Taking all of this into consideration, what seems to be rising to the surface is a focus on outcomes and value. In recent discussions CMS has also alluded to the fact that, while therapy minutes have dropped by 30% nationwide since the implementation of PDPM, there is a normal distribution of minutes with its seemingly positive ramifications as noted above. Still, in CMS’ estimation, while this may be a good thing they are designing ways to combine outcomes and financial incentives. If outcomes have stayed the same or improved in aggregate, despite the decline in minutes, then the assumption is that care is being delivered relative to the patient’s unique clinical characteristics and needs and positive outcomes will follow.

Value based purchasing, therefore, is about to undergo an overhaul as the final rule and our prior blogs have enumerated. Two inseparable friends have emerged in this conversation that cannot be ignored in their designed partnership. The SNF Quality Reporting Program and Value Based Purchasing can no longer be viewed as independent entities.

QRP measure reporting will still be tied to a reduction in the annual market basket update. However, in the expected changes to the VBP program the CMS has been given the statutory authority to apply up to 9 additional measures determined appropriate, which may include measures of functional status, patient safety, care coordination, or patient experience. Here is the table from the FY 2022 final rule that lists potential additional VPB measures. Note Meaningful Measures domains and the applicable QRP presence. Also note one other measure that is not included in this table that CMS has indicated they are interested in measuring is staff turnover.

In addition, CMS is also considering expanding the SNF VBP measure set to assess the quality of care that SNFs provide to all residents of the facility, regardless of payer, and has indicated that this would best represent the quality of care provided to all Medicare beneficiaries in the facility. This would be quite a shift from the current Part A only measurement standard for the VBP program and SNF QRP.

While we don’t know for certain what measures will be adopted in the expanded VBP program or when other payers will be in play, the fact that CMS is combining the VBP program with elements of the SNF QRP is a portent of how CMS is defining the role of how these two programs should work to incentivize SNFs in their pursuit of quality. Since the VBP program will continue to adjust SNF payment, expanding not only the measures, but also those who will be measured, could have much more of an impact on payment than the singular rehospitalization rate currently does, i.e., 2%.

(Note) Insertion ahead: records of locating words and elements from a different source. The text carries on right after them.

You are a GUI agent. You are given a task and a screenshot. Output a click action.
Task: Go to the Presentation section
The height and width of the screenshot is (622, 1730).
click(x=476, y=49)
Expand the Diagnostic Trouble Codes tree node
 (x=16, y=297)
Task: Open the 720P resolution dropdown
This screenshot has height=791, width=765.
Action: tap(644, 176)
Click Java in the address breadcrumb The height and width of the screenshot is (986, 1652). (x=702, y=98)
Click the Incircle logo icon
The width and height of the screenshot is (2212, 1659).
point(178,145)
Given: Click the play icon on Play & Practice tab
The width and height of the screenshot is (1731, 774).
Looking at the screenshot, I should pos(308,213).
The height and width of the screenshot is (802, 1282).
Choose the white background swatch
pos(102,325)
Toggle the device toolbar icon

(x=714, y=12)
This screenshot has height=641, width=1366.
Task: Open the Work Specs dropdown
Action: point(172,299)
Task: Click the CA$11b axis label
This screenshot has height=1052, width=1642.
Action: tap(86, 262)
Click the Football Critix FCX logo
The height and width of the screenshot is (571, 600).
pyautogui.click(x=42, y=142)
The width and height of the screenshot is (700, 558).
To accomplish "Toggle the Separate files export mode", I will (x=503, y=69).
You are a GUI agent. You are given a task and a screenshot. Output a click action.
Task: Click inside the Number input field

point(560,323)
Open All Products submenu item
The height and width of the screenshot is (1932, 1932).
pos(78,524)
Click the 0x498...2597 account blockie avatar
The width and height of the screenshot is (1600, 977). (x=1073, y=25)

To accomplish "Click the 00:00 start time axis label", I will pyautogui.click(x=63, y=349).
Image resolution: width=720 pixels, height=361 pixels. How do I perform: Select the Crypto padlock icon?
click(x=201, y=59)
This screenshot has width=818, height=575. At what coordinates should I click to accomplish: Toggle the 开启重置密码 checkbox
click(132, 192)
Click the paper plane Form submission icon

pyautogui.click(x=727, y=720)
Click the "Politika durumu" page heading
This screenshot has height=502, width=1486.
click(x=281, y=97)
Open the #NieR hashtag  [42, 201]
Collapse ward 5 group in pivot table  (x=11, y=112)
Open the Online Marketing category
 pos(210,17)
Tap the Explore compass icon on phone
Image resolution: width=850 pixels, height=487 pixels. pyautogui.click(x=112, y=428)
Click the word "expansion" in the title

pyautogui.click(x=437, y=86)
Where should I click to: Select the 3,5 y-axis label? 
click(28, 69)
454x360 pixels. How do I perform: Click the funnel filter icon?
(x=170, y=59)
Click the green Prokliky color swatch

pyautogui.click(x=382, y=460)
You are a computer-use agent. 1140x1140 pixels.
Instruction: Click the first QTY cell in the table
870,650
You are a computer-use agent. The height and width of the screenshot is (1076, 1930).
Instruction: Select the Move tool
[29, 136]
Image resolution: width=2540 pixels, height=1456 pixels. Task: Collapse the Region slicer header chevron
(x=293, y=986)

All this to say that increased CMS’s decision to recalibrate the PPS to budget neutrality, HIPPS utilization, decreased therapy with normal distribution and the emerging inseparable friends QRP and VBP all combine to create a milieu that demands attention to quality. When these concepts first emerged in the early 2000’s we used to refer to this as a future concept called “Pay for performance”.  The future is here, and we now know it as Value Based Purchasing. This is what the data is telling us if we have ears to hear.